2.1.2.  Agentes do tráfico

 

O comércio ilegal de animais silvestres está associado a problemas culturais, de educação, pobreza, falta de opções econômicas, pelo desejo de lucro fácil e rápido, e por status e satisfação pessoal de manter animais silvestres como de estimação. A cadeia social envolvida nessa atividade é composta por grupos de características distintas, podendo dividi-los basicamente em 3:

 

a)                 Fornecedores: Em sua base encontram-se as populações do interior do Brasil, humildes e pobres, sem acesso à educação e à saúde, possuindo qualidade de vida muito baixa. Essas pessoas, além de caçarem para se alimentar, descobriram no comércio da fauna uma fonte de renda complementar da economia doméstica.

 

b)                 Intermediários: Os primeiros intermediários são pessoas que transitam entre as zonas rurais e os centros urbanos, tais como os regatões (barqueiros que transitam nas regiões Norte e Centro-Oeste), fazendeiros, caminhoneiros motoristas de ônibus e ambulantes. Na sequência se encontram pequenos e médios traficantes, que fazem o contato com os grandes traficantes atuando dentro e fora do país. Já o contrabando de grande porte envolve comerciantes brasileiros ou estrangeiros, especializados nessa atividade. Sua atividade aparenta ser legal, mas é combinado com o comércio ilegal de animais silvestres e seus produtos.

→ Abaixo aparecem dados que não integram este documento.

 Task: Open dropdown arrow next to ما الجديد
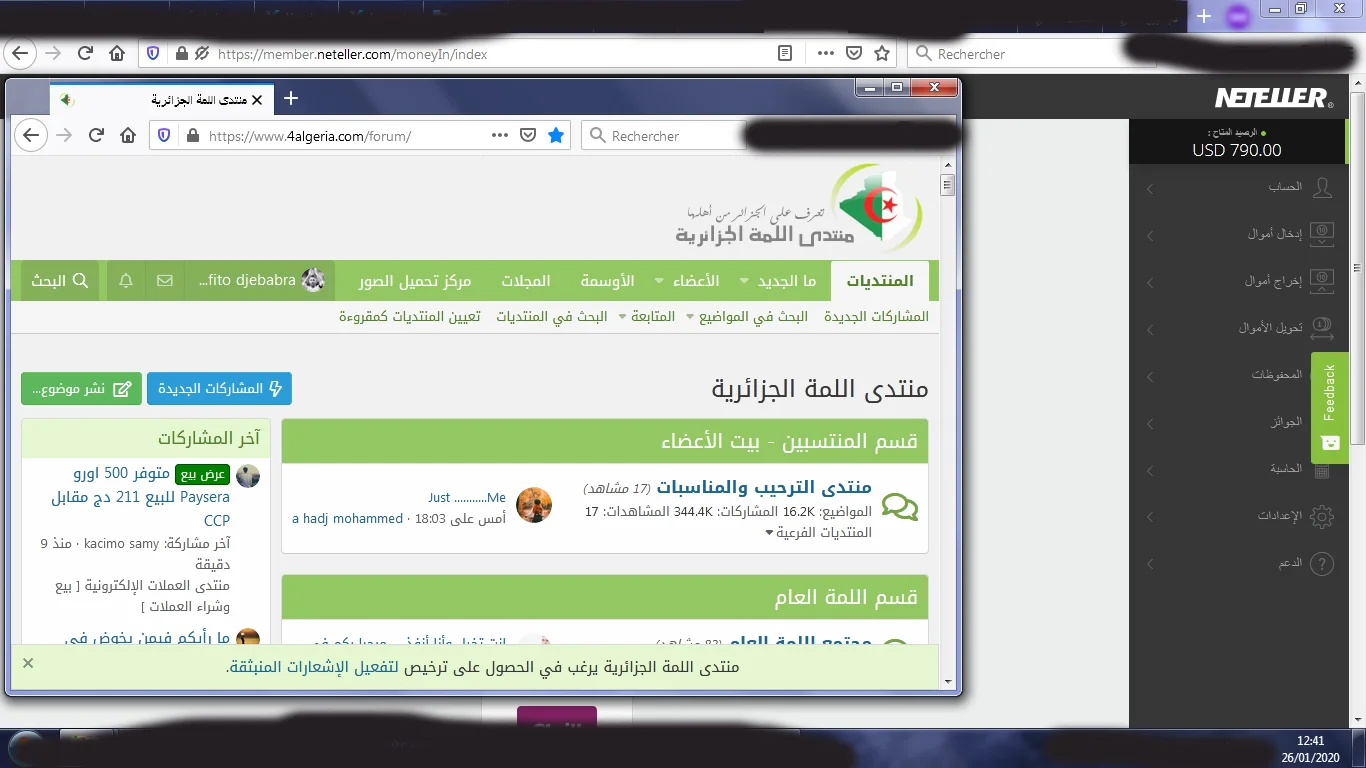(744, 282)
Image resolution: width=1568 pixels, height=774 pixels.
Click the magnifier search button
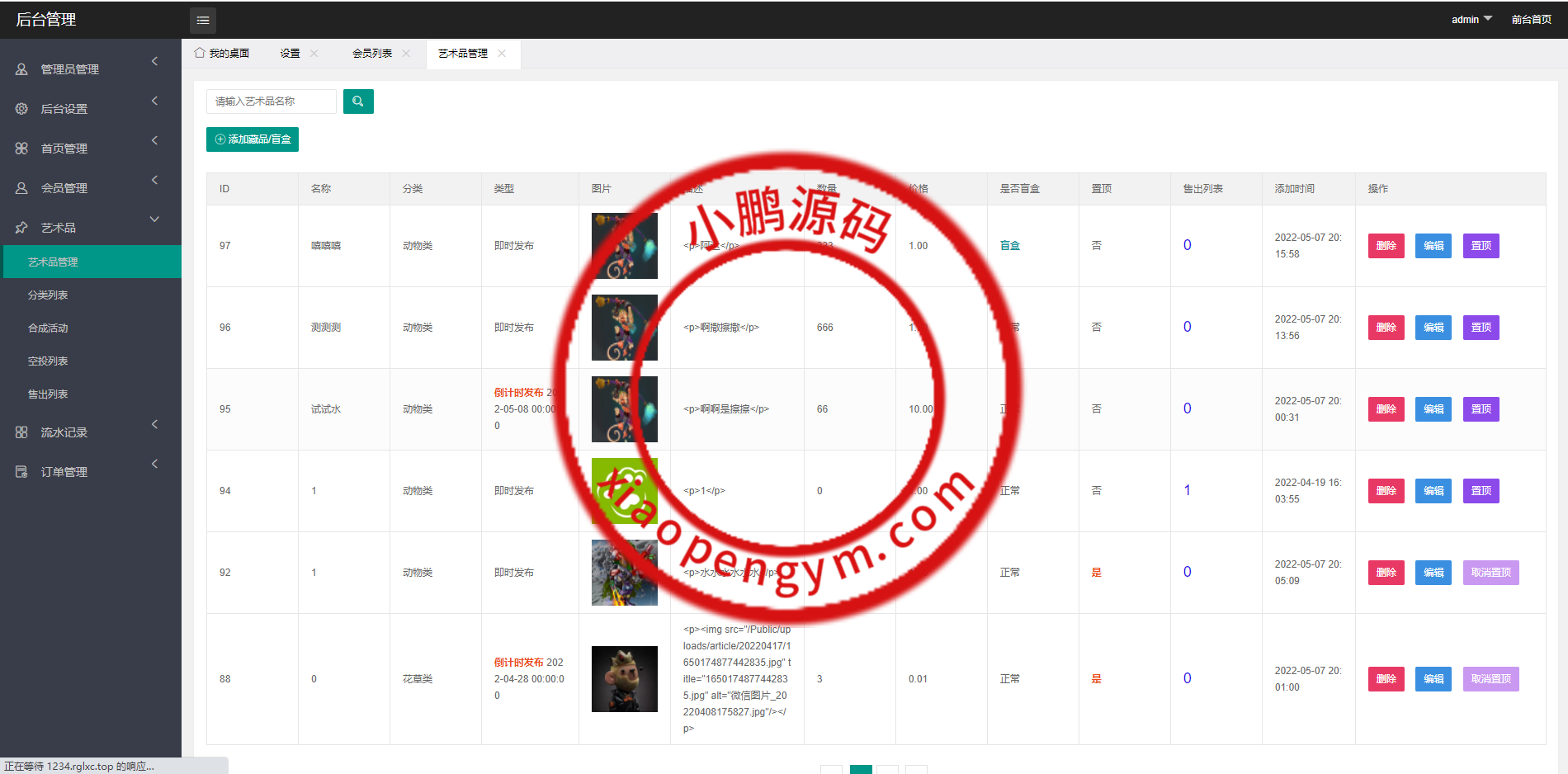[358, 101]
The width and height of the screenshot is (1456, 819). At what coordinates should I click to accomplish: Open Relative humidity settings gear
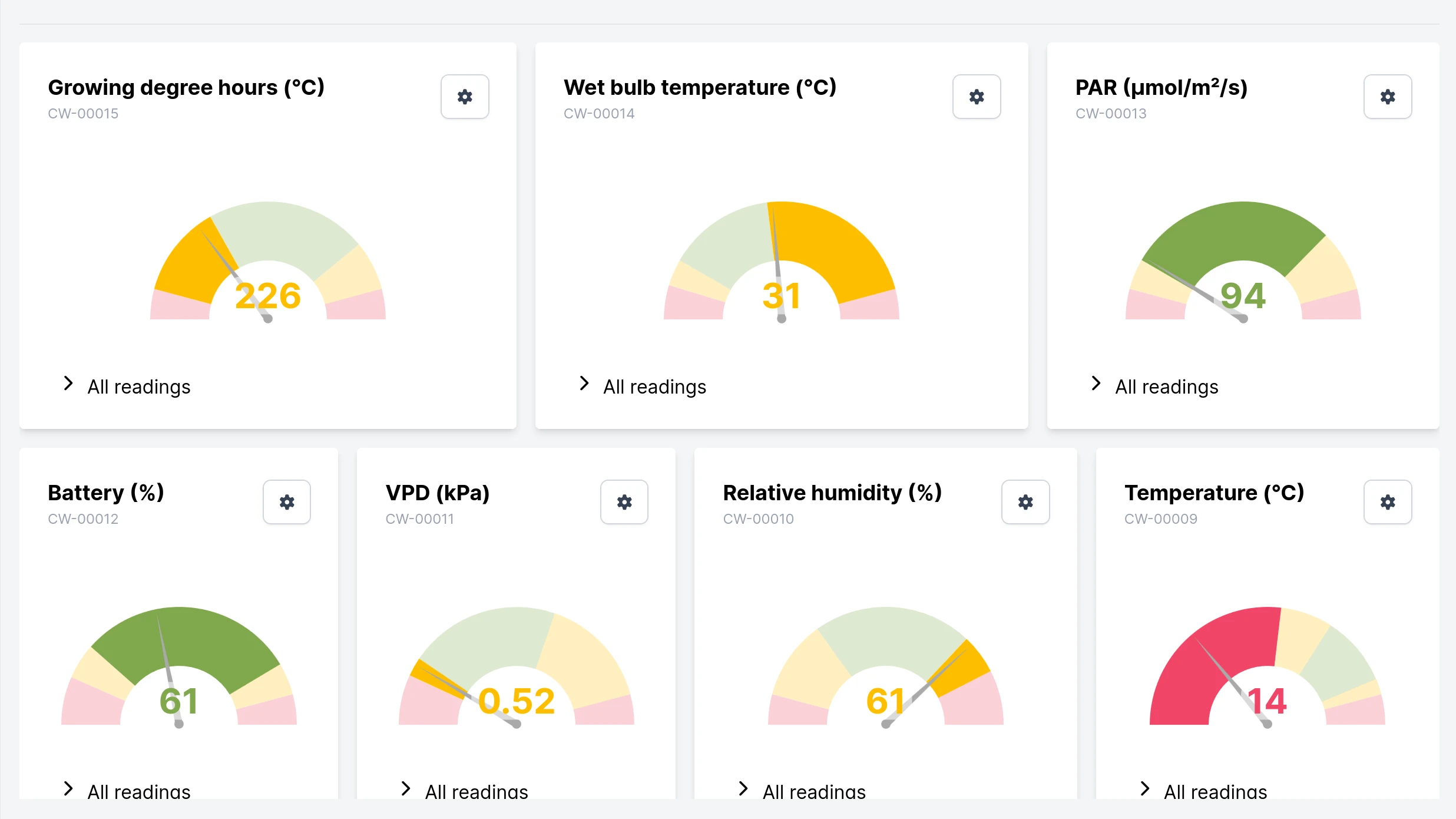1025,502
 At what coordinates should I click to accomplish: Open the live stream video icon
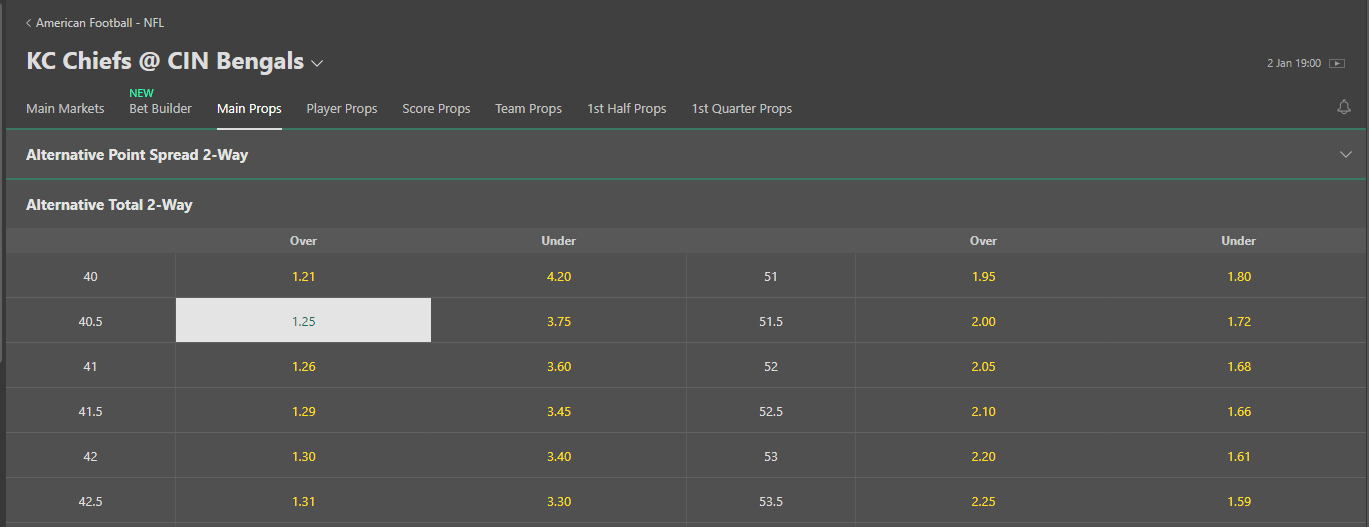click(x=1337, y=63)
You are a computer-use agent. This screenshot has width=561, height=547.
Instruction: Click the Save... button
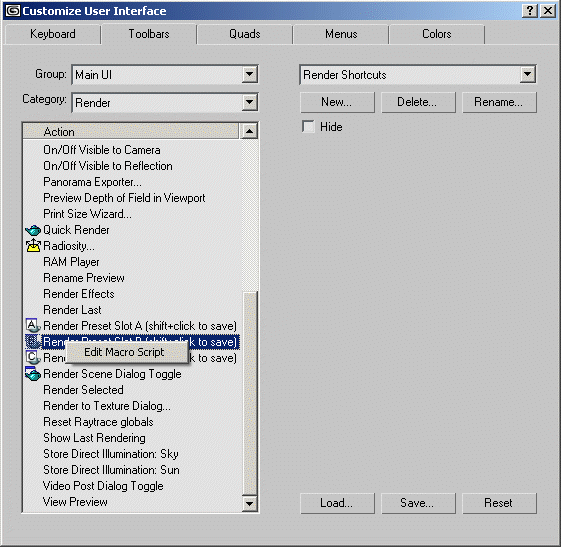[418, 503]
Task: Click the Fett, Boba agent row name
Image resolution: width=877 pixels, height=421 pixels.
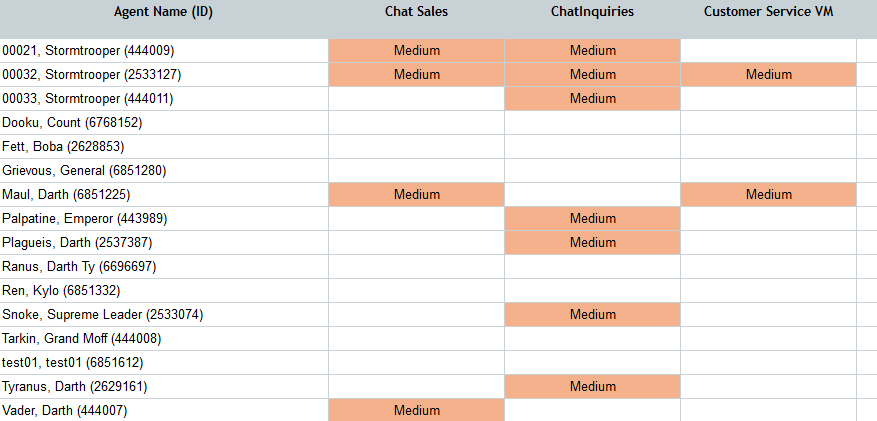Action: (x=63, y=146)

Uma nova maneira de atuar nas intermediações é o uso da internet. É mais fácil e seguro pro traficante já que lhe garante o anonimato.

 

c)                  Consumidores: Uma grande parte dos consumidores é de pessoas que mantêm animais silvestres como animais de estimação em suas residências. Alguns criadouros, assim como zoológicos, aquários, espetáculos circenses, grandes colecionadores particulares, proprietários de curtumes, indústria pilífera, produtores e estilistas de moda, indústria farmacêutica e clubes ornitófilos possuem participação ativa nesse comércio.

 

3.           RESULTADOS

 

Explanando toda a legislação vigente aplicável a matéria em estudo, juntamente com a apresentação da jurisprudência que demonstra o que vem sendo aplicado e decidido em nossos tribunais, faremos em seguida a discussão a respeito da efetiva proteção e combate ao tráfico de animais silvestres.

 

3.1.       LEGISLAÇÃO

 

3.1.1.  Início da proteção legal ao tráfico da fauna

 

O início do combate ao tráfico da fauna silvestre se deu tardiamente no Brasil, a primeira lei específica foi a Lei n° 5.197, de 3 de janeiro de 1967 – Lei de Proteção à Fauna.

Nesta lei a fauna silvestre passou a ser considerada Bem da União, ou seja, a propriedade era do Estado. Para proteger a propriedade do Estado ficou determinado no artigo 3° do mencionado dispositivo legal que “o comércio de espécimes da fauna silvestre e de produtos e objetos que impliquem na sua caça, perseguição, destruição ou apanha” seria contravenção penal. E a pena prevista nestes casos poderia chegar a 5 anos de reclusão.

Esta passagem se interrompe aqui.